* **Task to carry out**
Starting at the beginning of the material and going on through the line with "Open NVIDIA settings", change "dropdown arrow" to "drop-down arrow" and leave everything else as it is. Give back only those lines.

[Entries on target coordinates]
::::::::

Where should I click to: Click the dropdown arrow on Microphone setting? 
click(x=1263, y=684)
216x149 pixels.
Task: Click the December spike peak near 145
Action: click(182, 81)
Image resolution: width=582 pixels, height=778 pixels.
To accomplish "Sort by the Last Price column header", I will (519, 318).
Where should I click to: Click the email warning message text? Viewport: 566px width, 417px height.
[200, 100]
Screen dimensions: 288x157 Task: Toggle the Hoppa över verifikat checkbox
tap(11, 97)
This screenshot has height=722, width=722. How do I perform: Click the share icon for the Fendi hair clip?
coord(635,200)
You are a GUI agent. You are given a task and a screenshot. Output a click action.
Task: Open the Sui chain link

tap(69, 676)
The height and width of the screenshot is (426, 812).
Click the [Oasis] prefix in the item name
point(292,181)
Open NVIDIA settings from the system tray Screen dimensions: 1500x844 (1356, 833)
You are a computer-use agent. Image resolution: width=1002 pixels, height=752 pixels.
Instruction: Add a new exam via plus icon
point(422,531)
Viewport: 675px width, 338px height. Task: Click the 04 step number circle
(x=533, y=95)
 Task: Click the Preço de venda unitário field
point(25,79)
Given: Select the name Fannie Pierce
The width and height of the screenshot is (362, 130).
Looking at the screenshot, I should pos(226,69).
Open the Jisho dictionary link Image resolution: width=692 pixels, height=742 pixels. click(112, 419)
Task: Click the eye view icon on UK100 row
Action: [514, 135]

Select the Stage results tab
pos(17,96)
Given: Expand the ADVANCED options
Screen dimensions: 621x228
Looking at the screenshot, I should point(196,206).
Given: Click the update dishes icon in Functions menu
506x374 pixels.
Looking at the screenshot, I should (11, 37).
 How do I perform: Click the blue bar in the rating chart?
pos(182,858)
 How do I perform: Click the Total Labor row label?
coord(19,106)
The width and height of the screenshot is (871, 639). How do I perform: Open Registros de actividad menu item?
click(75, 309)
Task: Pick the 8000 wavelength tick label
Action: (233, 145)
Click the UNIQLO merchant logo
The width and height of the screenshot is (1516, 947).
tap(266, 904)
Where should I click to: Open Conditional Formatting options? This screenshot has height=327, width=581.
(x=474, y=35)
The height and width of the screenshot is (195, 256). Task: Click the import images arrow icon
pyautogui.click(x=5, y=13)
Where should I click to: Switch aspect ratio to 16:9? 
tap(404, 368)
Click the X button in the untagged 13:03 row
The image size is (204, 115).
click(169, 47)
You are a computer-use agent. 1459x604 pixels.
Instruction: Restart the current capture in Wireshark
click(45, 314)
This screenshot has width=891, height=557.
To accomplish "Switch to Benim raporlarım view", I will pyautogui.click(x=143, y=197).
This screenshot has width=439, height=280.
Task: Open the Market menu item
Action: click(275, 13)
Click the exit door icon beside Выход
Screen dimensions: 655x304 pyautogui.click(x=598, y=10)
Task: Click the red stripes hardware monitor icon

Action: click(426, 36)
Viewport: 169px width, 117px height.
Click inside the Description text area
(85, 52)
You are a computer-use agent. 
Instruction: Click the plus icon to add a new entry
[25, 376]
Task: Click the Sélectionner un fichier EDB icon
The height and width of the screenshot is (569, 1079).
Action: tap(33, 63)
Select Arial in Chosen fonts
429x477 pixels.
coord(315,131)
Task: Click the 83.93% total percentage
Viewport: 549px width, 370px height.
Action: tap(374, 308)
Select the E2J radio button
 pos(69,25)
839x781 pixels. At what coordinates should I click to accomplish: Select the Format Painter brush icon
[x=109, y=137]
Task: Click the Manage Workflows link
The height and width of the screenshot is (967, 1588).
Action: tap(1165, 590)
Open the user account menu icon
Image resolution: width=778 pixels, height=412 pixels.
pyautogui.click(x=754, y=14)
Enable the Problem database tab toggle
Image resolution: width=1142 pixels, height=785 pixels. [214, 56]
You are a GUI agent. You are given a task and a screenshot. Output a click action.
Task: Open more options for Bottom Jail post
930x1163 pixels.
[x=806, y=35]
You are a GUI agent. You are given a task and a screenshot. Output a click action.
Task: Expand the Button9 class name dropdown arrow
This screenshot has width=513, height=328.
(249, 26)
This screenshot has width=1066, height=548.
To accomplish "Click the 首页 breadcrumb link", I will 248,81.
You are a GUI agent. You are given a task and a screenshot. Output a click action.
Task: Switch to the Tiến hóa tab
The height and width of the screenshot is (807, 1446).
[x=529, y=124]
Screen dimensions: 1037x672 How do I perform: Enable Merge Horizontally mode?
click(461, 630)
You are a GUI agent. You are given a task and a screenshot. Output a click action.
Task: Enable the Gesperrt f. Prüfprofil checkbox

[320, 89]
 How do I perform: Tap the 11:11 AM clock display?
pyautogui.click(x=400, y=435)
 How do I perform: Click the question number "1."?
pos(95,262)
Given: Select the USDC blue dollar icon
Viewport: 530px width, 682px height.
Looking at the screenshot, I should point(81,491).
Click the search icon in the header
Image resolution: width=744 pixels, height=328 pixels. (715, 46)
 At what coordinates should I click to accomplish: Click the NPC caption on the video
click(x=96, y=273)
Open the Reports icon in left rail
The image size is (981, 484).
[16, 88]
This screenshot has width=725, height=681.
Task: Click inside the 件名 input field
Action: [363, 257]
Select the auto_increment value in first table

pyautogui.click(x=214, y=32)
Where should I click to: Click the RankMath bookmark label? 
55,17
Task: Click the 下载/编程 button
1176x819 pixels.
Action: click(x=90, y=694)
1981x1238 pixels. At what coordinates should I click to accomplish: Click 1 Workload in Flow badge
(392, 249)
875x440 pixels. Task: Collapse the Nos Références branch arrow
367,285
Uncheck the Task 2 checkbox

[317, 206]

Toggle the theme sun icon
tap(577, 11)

::::::::

* **Result for this task**
Where should I click to: Click the drop-down arrow on Microphone setting? 
click(x=1263, y=684)
216x149 pixels.
Task: Click the December spike peak near 145
Action: click(182, 81)
Image resolution: width=582 pixels, height=778 pixels.
To accomplish "Sort by the Last Price column header", I will (519, 318).
Where should I click to: Click the email warning message text? Viewport: 566px width, 417px height.
[200, 100]
Screen dimensions: 288x157 Task: Toggle the Hoppa över verifikat checkbox
tap(11, 97)
This screenshot has height=722, width=722. How do I perform: Click the share icon for the Fendi hair clip?
coord(635,200)
You are a GUI agent. You are given a task and a screenshot. Output a click action.
Task: Open the Sui chain link

tap(69, 676)
The height and width of the screenshot is (426, 812).
Click the [Oasis] prefix in the item name
point(292,181)
Open NVIDIA settings from the system tray Screen dimensions: 1500x844 (1356, 833)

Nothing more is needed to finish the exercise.